The Joint Admission and Matriculation Board (JAMB) has disclosed that the board was incapacitated by the level of multiple registrations by candidates in the 2019 Unified Tertiary Matriculation Examination (UTME).
The board’s Registrar, Ishaq Oloyede who disclosed this on Saturday said these were allegedly done with the connivance of Computer-Based Centres (CBT) operators.
Oloyede, a professor at the University of Ilorin, who broke down in tears during the press briefing lamented the extent to which some parents were aiding and abetting examination malpractice.
EduCeleb.com had earlier reported that a total of 1,792,719 results were released. Also, 34,120 candidates’ results were withheld for reasons ranging from examination malpractices to discrepancies in identity.
A sum of 1,886, 508 candidates registered for the matriculation examination in Nigeria and eight other countries.
The culprits of multiple registration
The JAMB Registrar listed some of the CBT centres that aided multiple registration to include Aminu Saleh College of Education, Bauchi State University, Delta State College of Education and Ekiti State College of Education.
He said the board’s insistence on biometrics helped it detect all the multiple registration, which according to him distorts data of actual registered candidates.
“We have multiple registrations where one single candidate registered 23 times or 60 times,” Oloyede said.
Among other persons, Oloyede mentioned specific persons who registered multiple times.
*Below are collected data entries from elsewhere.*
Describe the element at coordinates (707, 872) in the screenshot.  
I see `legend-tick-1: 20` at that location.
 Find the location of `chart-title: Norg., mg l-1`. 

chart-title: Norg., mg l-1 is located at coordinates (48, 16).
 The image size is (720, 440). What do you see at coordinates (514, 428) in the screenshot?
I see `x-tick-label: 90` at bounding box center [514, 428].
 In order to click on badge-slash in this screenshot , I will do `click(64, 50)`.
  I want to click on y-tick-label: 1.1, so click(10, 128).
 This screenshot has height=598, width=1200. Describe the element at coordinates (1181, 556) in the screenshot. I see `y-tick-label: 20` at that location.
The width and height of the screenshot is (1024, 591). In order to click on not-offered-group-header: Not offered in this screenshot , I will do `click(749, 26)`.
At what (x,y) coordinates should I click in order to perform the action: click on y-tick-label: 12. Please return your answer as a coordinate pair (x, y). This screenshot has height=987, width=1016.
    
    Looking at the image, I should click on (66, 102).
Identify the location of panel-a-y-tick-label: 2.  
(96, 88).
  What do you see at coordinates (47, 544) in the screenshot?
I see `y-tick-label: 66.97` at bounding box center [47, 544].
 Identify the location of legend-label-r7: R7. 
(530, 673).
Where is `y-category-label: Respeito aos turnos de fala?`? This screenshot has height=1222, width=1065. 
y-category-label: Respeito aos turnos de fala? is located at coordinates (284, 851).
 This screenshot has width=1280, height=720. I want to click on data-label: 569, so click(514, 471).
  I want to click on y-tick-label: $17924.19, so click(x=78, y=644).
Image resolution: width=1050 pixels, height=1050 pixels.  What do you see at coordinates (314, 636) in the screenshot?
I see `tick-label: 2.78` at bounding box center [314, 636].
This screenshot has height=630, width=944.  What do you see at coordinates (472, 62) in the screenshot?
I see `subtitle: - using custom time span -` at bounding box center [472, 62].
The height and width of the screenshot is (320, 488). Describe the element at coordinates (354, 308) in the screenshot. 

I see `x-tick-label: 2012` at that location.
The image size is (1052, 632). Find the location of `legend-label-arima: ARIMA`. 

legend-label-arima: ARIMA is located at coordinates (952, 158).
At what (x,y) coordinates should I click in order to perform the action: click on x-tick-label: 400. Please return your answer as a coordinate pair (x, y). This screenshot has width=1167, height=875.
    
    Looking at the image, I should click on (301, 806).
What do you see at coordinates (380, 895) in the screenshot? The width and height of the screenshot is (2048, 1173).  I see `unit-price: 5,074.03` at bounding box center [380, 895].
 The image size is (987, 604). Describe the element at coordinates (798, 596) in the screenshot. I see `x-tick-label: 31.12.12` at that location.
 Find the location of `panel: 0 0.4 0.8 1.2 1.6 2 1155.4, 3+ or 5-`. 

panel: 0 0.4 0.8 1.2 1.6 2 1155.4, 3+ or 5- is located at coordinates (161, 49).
“Ekwueme Chibuzor registered 22 times with different names, location and pictures. Nabilla Abdullahi registered 42 times while Mohammed Nafisa contributed her finger prints to 64 other candidates at Bauchi State University and in Borno one candidate registered 233 times.”
On the CBT centres who aided the wanton examination malpractice, he disclosed that 116 CBT centres have been delisted or suspended with 18 of them previously sanctioned.
From such multiple registrations, Oloyede said the board generated over N200million as candidates applied for correction of names, which he described as “premeditated errors.”